8. Construct any right angled triangle and draw incircle of that triangle. ∆ ABC is the required right angled triangle. Such that AB = 6 cm, BC = 9 cm and m ∠ABC = 90º,

Q8. Construct any right angled triangle and draw the incircle of that triangle.

To solve this problem, we will first construct a right-angled triangle based on specific measurements, and then construct its incircle (a circle touching all three sides of the triangle internally).

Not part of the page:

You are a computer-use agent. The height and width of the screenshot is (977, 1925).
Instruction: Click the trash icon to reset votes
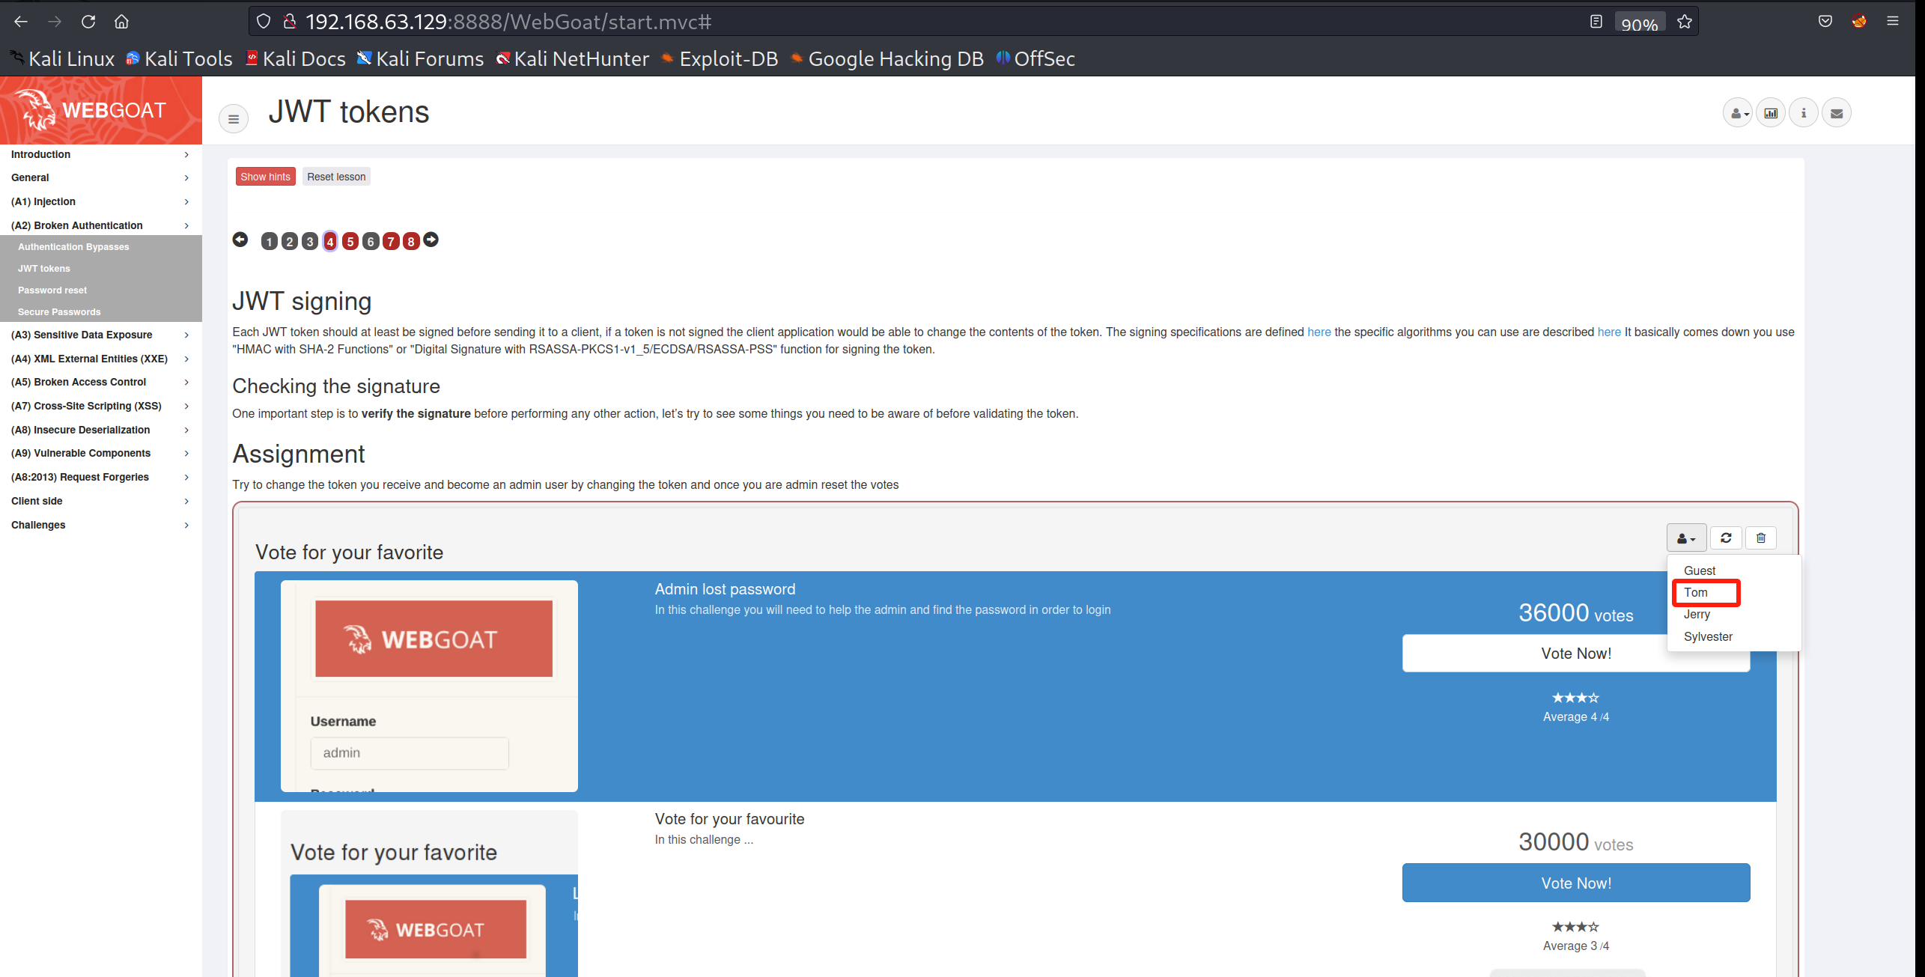[x=1760, y=538]
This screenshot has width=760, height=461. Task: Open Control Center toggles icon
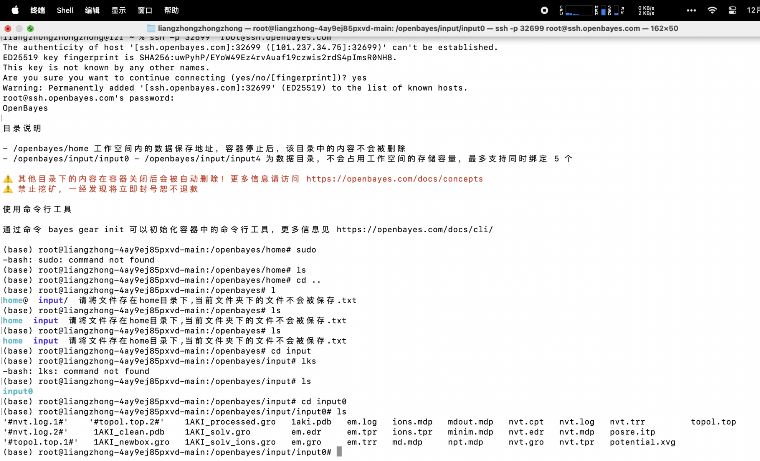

Step 1: Triangle Construction Details

Let \(\Delta ABC\) be the required right-angled triangle with the following dimensions:

• Length of side \(AB = 6 \text{ cm}\)
• Length of side \(BC = 9 \text{ cm}\)
• Angle \(m\angle ABC = 90^\circ\)

Rough Figure (Analytical Diagram)

Figure 1: Rough Sketch

Step 2: Steps of Construction

1. Draw a line segment \(BC\) of length \(9 \text{ cm}\).
2. At point \(B\), construct an angle of \(90^\circ\).
3. Cut off a segment \(AB\) of \(6 \text{ cm}\) from the ray of the \(90^\circ\) angle.
4. Join points \(A\) and \(C\) to form \(\Delta ABC\).
5. To find the incenter, draw the angle bisectors of \(\angle B\) and \(\angle C\).
6. Mark the point of intersection of these bisectors as \(I\) (the Incenter).
7. From \(I\), draw a perpendicular to side \(BC\) intersecting at point \(D\).
8. With \(I\) as the center and \(ID\) as the radius, draw a circle. This is the required incircle.

Final Construction

Figure 2: Final Construction